This Week in Machine Learning, 5 August 2016

This week’s top Machine Learning stories, including bot control, crop yields, Autism gene correlations, and more!

Machine Learning is one of the most exciting fields in the world. Every week we discover something new, something amazing, something revolutionary. It’s incredible, but it can also be overwhelming. That’s why we created This Week in Machine Learning! Each week we publish a curated list of Machine Learning stories as a resource to help you keep pace with all these exciting developments. New posts will be published here first, and previous posts are archived on the Udacity blog.

Whether you’re currently enrolled in our Machine Learning Nanodegree program, already working in the field, or just pursuing a burgeoning interest in the subject, there will always be something here to inspire you!

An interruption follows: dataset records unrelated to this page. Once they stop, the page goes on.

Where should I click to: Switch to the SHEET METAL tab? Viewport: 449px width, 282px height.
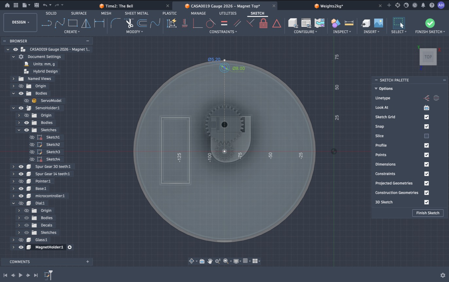pyautogui.click(x=136, y=13)
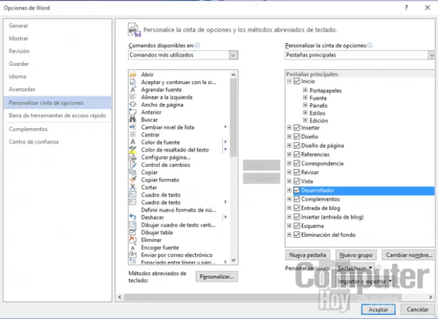Screen dimensions: 438x319
Task: Click the Color de fuente icon
Action: 132,142
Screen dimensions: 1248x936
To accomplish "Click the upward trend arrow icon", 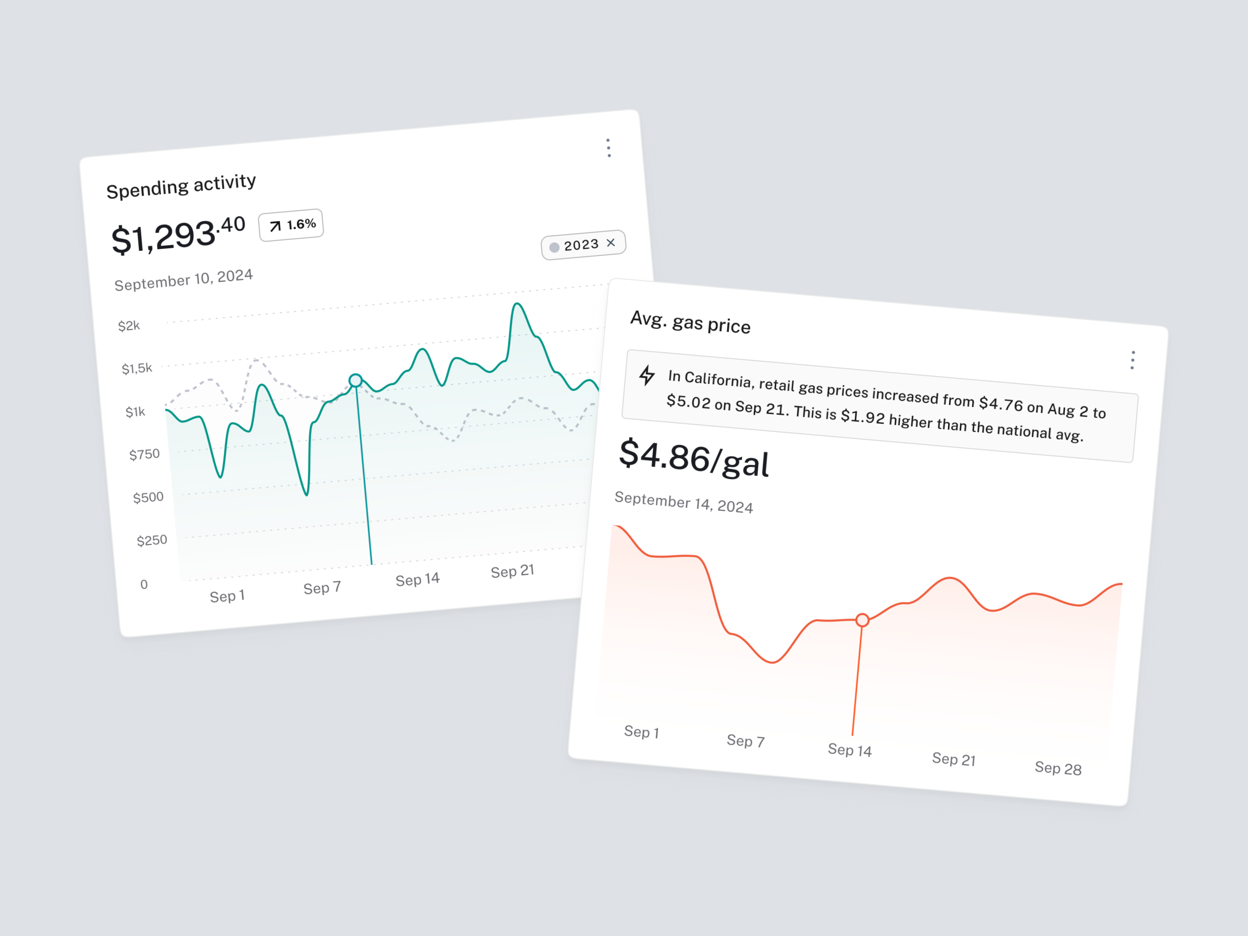I will coord(275,226).
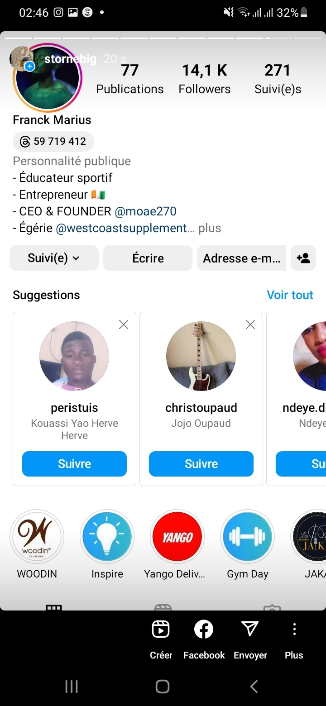Dismiss the peristuis suggestion card
The width and height of the screenshot is (326, 706).
point(124,324)
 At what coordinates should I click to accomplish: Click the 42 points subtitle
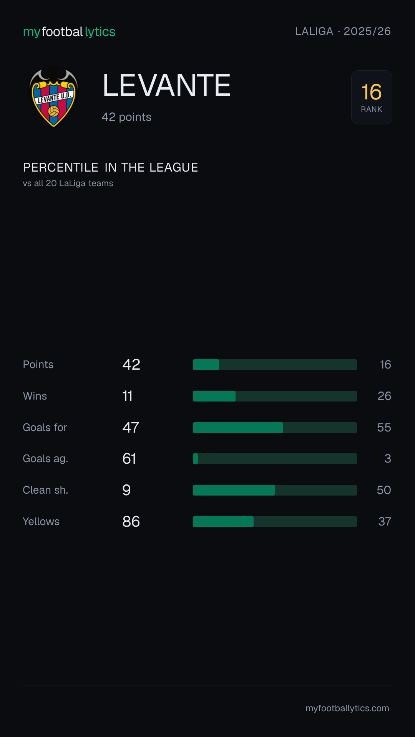point(126,117)
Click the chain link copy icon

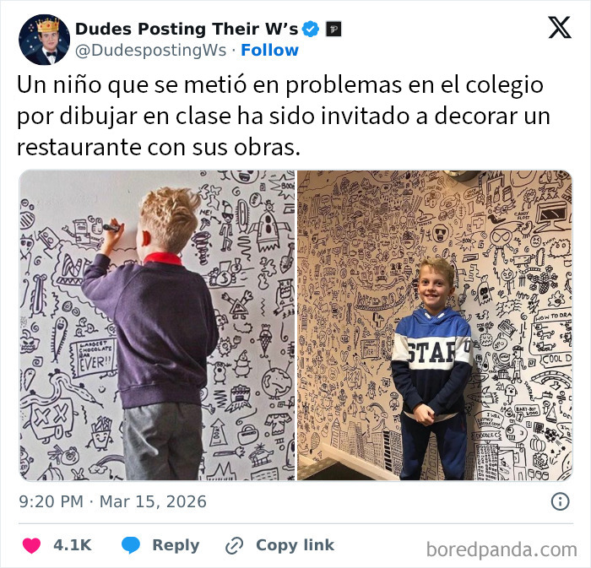coord(234,546)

Dataiku releases a new version of its Data Science Studio which supplies “visual machine learning”, allowing users to build predictive models with no programming ability.


New Mexico-based Descartes Labs uses machine learning on satellite imagery to predict crop yields with greater efficiency and accuracy than the USDA’s traditional method.

Law Enforcement

North Carolina’s Charlotte-Mecklenburg Police Department pilot tests a new machine learning method for identifying officers at risk of initiating adverse events from staff records.


Scientists at Princeton University use machine learning to speed up the rate at which we can identify genes that correlate with the presence of Autism spectrum disorder.

Commerce applies machine learning methods to traditional sales operations, compiling a “playbook” for more effective and efficient sales pitches for representatives.


Distil Networks uses machine learning algorithms to begin to defend against Advanced Persistent Bots, bots whose interactions are difficult to discern from real human users.